Model data#

Reference: lamindb.schema

Any LaminDB can mount an arbitrary number of schema modules in its SQL database.

Each schema module is a Python module (and package) in which each SQL table is represented as a Python class, an ORM.

You can set up your own modules or reach out for support within our enterprise plan.

import lamindb as ln
ln.track()
ℹ️ Instance: testuser1/mydata
ℹ️ User: testuser1
ℹ️ Added notebook: Transform(id='6ZBQKdB7Mvlh', v='0', name='09-schema', type=notebook, title='Model data', created_by='DzTjkKse', created_at=datetime.datetime(2023, 3, 30, 23, 17, 5))
ℹ️ Added run: Run(id='l1cjVOvwRlrb9n4OnMUQ', transform_id='6ZBQKdB7Mvlh', transform_v='0', created_by='DzTjkKse', created_at=datetime.datetime(2023, 3, 30, 23, 17, 5))

View#

View the schema that is active in your DB instance using view().

It’s a graph of linked entities that correspond to related tables.

The central table that references indexed data objects (File) that are transformed by runs (Run).
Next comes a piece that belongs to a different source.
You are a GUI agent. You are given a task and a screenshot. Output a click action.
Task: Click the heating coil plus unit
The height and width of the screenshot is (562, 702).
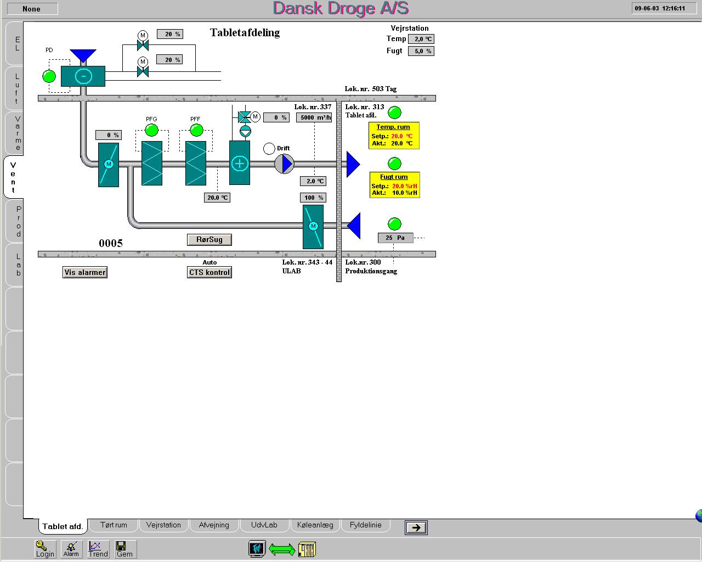pyautogui.click(x=240, y=163)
It’s a bit overwhelming, but you’ll see that many entities correspond to very fundamental concepts (like Gene or CellType). You’ll get to know them module by module.

ln.schema.view()
../_images/e1338cb28d8cd858f9b364e83652c52b1694e05b62c7aec54a044e956c3cfe5f.svg

Entities, tables, ORMs#

Tip

You’ll typically access the entities in each schema module through their Python ORM, which you can look up with auto-complete.

Type lns.* for entities in the core schema module, lns.bionty.* for basic biological entities, etc.

Each ORM is a SQLModel, meaning it offers all functionality of a SQLAlchemy ORM and a Pydantic BaseModel.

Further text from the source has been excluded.